Sementes brotam, flores desabrocham e caem pelo chão

Volta e meia leitores me escrevem pedindo que aborde determinados tópicos. Dentre eles, o tempo é, sem a menor dúvida, um dos mais populares.
Que o significado do tempo -filosófico, científico, existencial- exerça um fascínio não é muito surpreendente. Afinal, o tempo está intimamente ligado com a preocupação mais profunda e inquietante da humanidade, a nossa mortalidade.
A consciência que temos de que nosso tempo de vida é finito está por trás de muitos dos anseios que nos afligem. Não é à toa que muitas religiões tentam, de alguma forma, driblar a morte, propondo existências alternativas, seja no paraíso (ou inferno), seja por meio da imortalidade da alma, que reencarna ciclicamente, ou mesmo por meio da aceitação da morte como uma conseqüência inevitável da vida, algo que deveríamos abraçar e não lutar contra.
Apesar de a ciência não oferecer uma resposta de ordem existencial ou teológica, ao menos oferece uma definição concreta do que seja o tempo. A escolha do que fazer com ela, claro, pertence ao indivíduo, embora eu espere que alternativas sobrenaturais não sejam levadas muito a sério.
Existem duas noções de tempo. A newtoniana assume que o tempo flui inexoravelmente, sempre no mesmo ritmo para todo o mundo, do passado ao futuro. É a tal noção do tempo como um rio. Esse é o tempo que percebemos pelas mudanças à nossa volta, uma ferramenta criada para quantificar as transformações da natureza. Sementes brotam, flores desabrocham e caem pelo chão. Nós também. Ao tempo newtoniano, juntamos as leis da termodinâmica, que mostram que a tendência dos sistemas naturais é equalizar diferenças, é evoluir na direção do equilíbrio.
A vida é um sistema fora do equilíbrio, que precisa estar em permanente contato com o ambiente externo, com fontes de energia, para permanecer viável; se não comemos e excretamos, morremos. Claro, a determinação do zero do tempo, quando começamos a marcar datas, ou de quão rápido o tempo passa é arbitrária.

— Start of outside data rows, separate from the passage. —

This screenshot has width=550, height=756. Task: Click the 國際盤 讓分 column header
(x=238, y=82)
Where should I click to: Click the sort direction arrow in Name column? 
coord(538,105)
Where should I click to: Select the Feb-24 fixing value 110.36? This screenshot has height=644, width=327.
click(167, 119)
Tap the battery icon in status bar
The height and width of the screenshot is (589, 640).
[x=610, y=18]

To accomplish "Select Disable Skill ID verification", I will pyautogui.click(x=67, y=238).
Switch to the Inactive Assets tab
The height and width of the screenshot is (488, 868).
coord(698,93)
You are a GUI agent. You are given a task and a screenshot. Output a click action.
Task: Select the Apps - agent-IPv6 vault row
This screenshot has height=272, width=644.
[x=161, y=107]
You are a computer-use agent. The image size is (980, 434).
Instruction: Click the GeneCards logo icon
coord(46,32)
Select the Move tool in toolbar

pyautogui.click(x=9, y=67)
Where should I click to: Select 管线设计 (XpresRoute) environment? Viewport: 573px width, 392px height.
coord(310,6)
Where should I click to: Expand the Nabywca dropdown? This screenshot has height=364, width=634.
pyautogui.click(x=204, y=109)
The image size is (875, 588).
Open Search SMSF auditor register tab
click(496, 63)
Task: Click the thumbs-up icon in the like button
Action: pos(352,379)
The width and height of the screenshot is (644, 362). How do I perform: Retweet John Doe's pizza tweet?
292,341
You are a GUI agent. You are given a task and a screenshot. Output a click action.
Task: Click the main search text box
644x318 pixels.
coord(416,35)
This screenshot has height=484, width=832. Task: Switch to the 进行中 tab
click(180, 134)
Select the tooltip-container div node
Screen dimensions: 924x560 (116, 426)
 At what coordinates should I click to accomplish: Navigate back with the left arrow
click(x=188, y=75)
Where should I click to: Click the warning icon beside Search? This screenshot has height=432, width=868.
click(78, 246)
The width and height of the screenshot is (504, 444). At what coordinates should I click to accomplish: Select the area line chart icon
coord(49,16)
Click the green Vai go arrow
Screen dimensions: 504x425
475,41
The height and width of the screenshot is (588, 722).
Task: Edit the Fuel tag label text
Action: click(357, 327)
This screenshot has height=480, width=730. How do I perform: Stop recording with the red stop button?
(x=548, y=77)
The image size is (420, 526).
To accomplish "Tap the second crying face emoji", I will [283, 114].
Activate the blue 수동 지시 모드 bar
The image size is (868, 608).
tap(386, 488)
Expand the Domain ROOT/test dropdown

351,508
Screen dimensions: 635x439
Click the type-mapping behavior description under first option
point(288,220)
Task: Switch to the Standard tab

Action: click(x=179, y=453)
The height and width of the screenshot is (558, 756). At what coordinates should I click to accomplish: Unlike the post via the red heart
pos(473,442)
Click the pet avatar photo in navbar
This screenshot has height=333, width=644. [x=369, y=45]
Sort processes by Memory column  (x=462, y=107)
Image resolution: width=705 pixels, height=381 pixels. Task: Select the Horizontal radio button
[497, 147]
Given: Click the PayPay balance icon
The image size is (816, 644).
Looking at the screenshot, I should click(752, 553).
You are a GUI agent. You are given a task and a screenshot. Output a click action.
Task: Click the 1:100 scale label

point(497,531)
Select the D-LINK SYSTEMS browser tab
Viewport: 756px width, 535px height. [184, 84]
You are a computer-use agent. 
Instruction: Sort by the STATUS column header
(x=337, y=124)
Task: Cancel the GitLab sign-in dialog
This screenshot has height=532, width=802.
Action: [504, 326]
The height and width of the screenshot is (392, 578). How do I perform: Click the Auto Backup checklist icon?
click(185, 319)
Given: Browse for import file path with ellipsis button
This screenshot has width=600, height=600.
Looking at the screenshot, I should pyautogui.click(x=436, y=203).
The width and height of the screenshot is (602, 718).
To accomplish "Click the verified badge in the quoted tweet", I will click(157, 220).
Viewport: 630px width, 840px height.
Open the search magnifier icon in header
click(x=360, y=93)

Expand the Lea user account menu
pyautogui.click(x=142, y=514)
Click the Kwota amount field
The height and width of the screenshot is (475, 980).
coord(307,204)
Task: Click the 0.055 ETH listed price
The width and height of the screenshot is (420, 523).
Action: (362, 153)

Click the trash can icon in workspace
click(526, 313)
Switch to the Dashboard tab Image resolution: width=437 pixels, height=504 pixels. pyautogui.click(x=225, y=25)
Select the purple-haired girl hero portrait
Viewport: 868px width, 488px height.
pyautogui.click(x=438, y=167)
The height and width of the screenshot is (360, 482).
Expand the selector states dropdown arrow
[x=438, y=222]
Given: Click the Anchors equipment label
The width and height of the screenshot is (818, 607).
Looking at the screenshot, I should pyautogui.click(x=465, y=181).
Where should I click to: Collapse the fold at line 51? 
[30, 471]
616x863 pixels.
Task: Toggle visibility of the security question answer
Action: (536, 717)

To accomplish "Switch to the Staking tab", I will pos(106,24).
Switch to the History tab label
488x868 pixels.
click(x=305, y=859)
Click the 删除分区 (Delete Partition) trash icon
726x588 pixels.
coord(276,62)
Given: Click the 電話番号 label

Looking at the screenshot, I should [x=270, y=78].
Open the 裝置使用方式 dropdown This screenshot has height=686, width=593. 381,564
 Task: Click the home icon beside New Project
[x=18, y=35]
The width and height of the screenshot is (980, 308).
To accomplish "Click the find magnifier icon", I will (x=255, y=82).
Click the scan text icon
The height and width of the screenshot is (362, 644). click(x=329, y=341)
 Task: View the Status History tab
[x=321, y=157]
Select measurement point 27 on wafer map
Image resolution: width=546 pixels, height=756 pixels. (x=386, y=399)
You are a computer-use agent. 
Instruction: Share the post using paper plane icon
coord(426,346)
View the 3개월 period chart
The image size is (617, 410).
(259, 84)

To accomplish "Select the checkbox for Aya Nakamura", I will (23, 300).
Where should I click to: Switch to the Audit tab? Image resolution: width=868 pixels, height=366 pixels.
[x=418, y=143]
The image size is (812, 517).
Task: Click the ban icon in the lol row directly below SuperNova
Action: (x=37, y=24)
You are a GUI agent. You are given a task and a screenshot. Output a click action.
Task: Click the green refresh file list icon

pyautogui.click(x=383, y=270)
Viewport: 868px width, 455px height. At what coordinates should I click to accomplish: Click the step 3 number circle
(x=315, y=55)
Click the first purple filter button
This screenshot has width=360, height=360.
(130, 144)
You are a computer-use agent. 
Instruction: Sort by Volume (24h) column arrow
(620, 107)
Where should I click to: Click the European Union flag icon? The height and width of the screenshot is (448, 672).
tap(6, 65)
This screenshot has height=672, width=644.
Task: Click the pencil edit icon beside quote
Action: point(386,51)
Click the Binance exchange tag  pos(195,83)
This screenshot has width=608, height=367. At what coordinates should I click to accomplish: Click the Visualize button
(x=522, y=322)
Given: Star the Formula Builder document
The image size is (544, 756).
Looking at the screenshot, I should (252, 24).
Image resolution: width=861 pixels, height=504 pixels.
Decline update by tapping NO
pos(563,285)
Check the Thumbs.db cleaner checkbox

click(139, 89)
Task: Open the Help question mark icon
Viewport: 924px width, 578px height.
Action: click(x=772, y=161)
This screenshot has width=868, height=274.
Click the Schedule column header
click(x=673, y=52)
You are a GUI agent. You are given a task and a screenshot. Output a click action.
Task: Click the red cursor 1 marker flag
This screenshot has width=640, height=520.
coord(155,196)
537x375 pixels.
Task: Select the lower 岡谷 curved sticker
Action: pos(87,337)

Nós adotamos um sistema baseado no número 60: dividimos a hora em 60 minutos e o minuto em 60 segundos. Como nas medidas de temperatura, em graus Celsius ou Fahrenheit, poderíamos ter inventado um sistema completamente diferente para marcar a passagem do tempo. Mas o tempo passa da mesma forma. A outra noção de tempo, a relativística, vai além da noção newtoniana, mostrando que a passagem do tempo, o quão rápido ele flui, depende de quem o está medindo.
Duas pessoas, uma na calçada e outra num carro, têm relógios idênticos, que foram ajustados quando o carro estava em repouso. Quando o carro passa pela pessoa na calçada, ela olha para o relógio dentro dele e percebe que o intervalo entre um tique e um toque é mais longo: o tempo passa mais devagar para relógios em movimento. Essa é a famosa dilatação temporal da teoria da relatividade especial de Einstein, de 1905. O tempo é plástico, maleável, dependente de movimentos relativos. Contrariamente à nossa intuição newtoniana, não existe um tempo absoluto.
Em 1915, Einstein foi além, mostrando que a gravidade também afeta a passagem do tempo; quanto maior for a atração gravitacional num local, mais devagar o tempo passa ali: um relógio na superfície do Sol (se funcionasse) bateria mais devagar. Num buraco negro, ele pararia! Esses efeitos mudaram de forma profunda nossa concepção do tempo, algo que abordaremos em breve. Infelizmente, para nós, ele continua a passar, inexoravelmente feito um rio.

MARCELO GLEISER é professor de física teórica no Dartmouth College, em Hanover (EUA), e autor do livro "A Harmonia do Mundo"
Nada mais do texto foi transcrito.